── Exercise input ──

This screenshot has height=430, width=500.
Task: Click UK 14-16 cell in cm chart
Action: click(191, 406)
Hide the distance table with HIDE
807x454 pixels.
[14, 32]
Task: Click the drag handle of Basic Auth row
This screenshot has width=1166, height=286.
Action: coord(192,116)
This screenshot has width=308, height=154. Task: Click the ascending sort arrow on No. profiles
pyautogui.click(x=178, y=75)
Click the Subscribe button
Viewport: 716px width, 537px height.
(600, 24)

───
── Exercise input ──

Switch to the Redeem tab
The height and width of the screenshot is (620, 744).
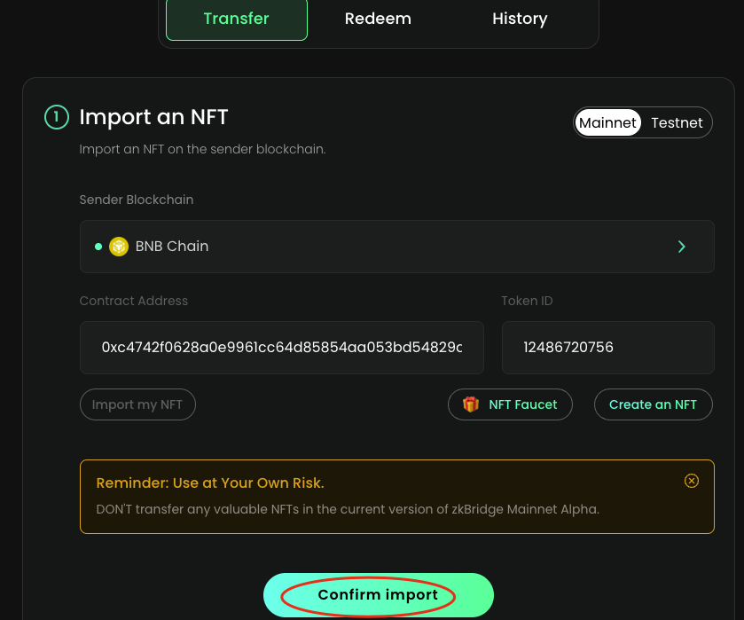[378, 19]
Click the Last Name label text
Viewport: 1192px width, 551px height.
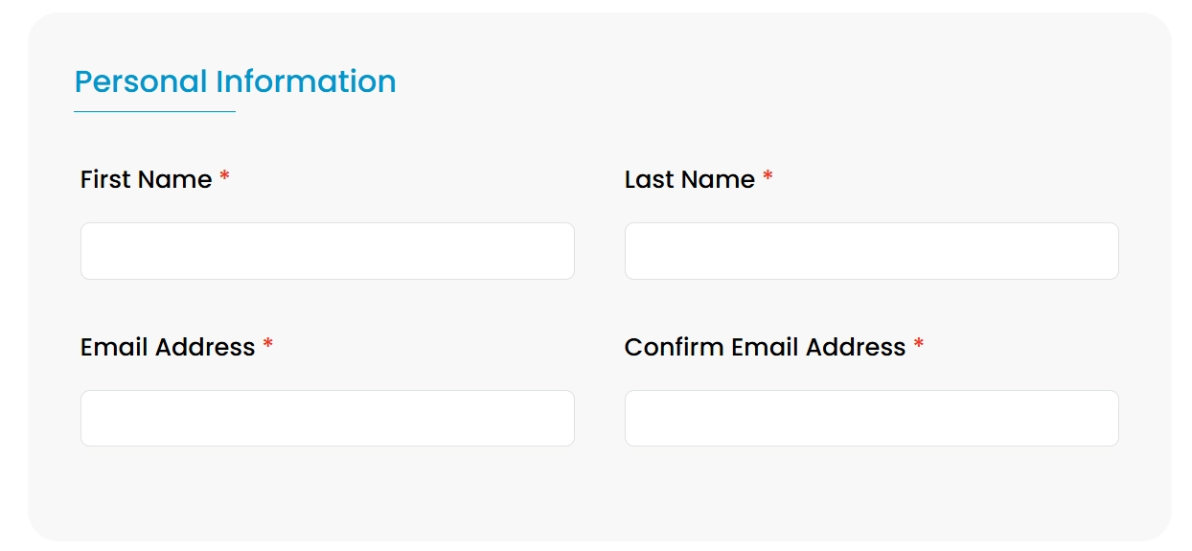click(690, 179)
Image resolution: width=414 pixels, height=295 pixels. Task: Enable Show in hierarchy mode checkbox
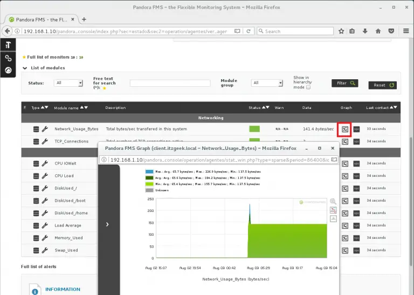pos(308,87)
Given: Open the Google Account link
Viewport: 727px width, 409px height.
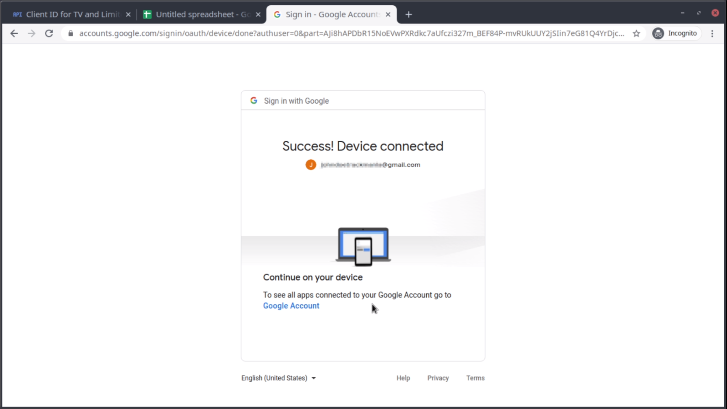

───
── Exercise input ──

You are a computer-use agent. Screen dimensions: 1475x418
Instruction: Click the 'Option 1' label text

───

What you are asked to do: Every line above in the stretch from the one with "The height and" through the one with "Viewport: 727px width, 409px height." is to be transcribed exactly, ends included. No picture is copied.

Output for this exercise:
The height and width of the screenshot is (620, 744).
[378, 19]
Click the Last Name label text
Viewport: 1192px width, 551px height.
click(690, 179)
Image resolution: width=414 pixels, height=295 pixels. Task: Enable Show in hierarchy mode checkbox
pos(308,87)
Given: Open the Google Account link
Viewport: 727px width, 409px height.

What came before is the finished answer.